There we were, sitting around the Calcbench research offices, still marveling at Chicken Soup for the Soul Entertainment’s bargain purchase of a streaming media company — the subject of our last post, where we explored how Chicken Soup turned a $5.3 million purchase into a $24.3 million one-time boost to the income statement.

How many other bargains are out there, we wondered? What could we find? So we decided to flex our Calcbench database superpowers and take a look.

The mechanics of this exercise are not hard. First we returned to Chicken Soup’s disclosure about its one-time “gain on bargain purchase.” We clicked on the number itself ($24,321,747) to use our Trace feature — which showed us the XBRL tag that Chicken Soup used to identify that value as a “BusinessCombinationBargainPurchase.” See Figure 1, below.

Click on the result in the Tag column (circled in red in Figure 1) and that will take you to a new page that shows you everything you want to know about that tag. Including a heading called “Benchmark This Element.” See Figure 2, below.

That heading tells us that 3,516 filers used this tag in 2017 — so while not every filer might have a bargain purchase gain as large as Chicken Soup’s, lots of companies do report some type of gain on purchase.

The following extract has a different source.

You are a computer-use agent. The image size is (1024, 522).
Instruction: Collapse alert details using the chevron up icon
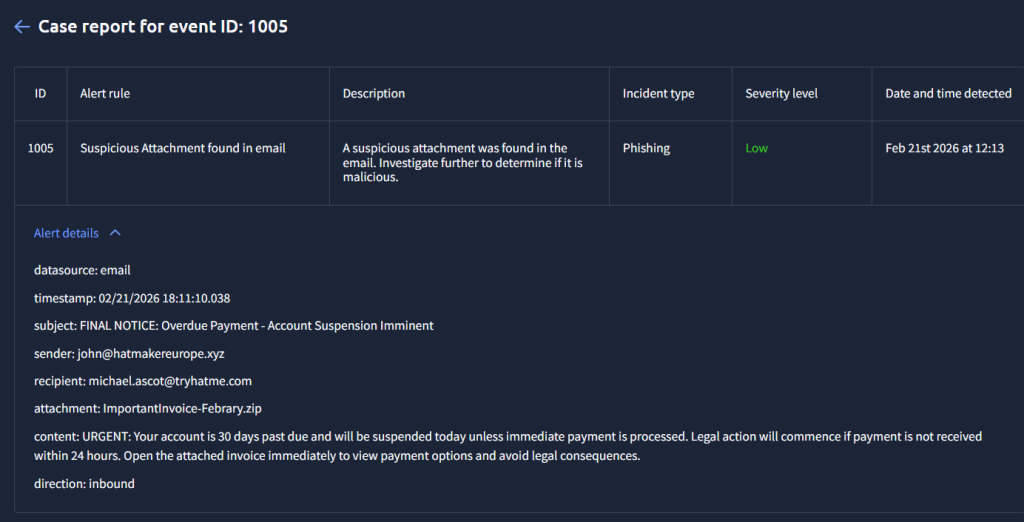(115, 233)
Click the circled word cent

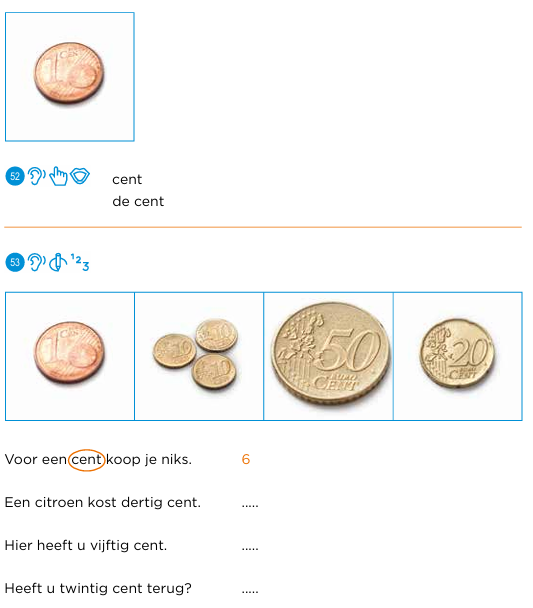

Which ones? If you click on that “benchmark this element” link, Calcbench whisks you away to yet another page — where we list all the filers that use that element! Our default setting is to show you results within the S&P 500, for the most recent calendar year. You can change those setting to different peer groups or to other filing periods, using the controls along the top of the page. See Figure 3, below.

Notice that the first column of data is that XBRL tag. Most companies in the S&P 500 didn’t use it last year, so you won’t see many results. We scrolled through, however, and did notice a $233 million gain on bargain purchase reported by Exelon. Hmmm…

Excellent Exelon Move

Again, click on that number and you can use our Trace feature to go back to the source document that produced it. We did, and found that in 2017 Exelon — a power generation company — spent $289 million ($235 million in cash and another $54 million worth of nuclear fuel) to acquire a nuclear power facility in upstate New York from Entergy.

The fair value of that facility included $1.28 billion in assets and $757 million in liabilities, which is a net gain of $522 million. In other words, Exelon paid $289 million in cash and nuclear fuel to put $522 million worth of assets on the balance sheet — which is a difference of $233 million. That’s the bargain gain.

And that’s how you can find them if you want to traipse through the data in Calcbench.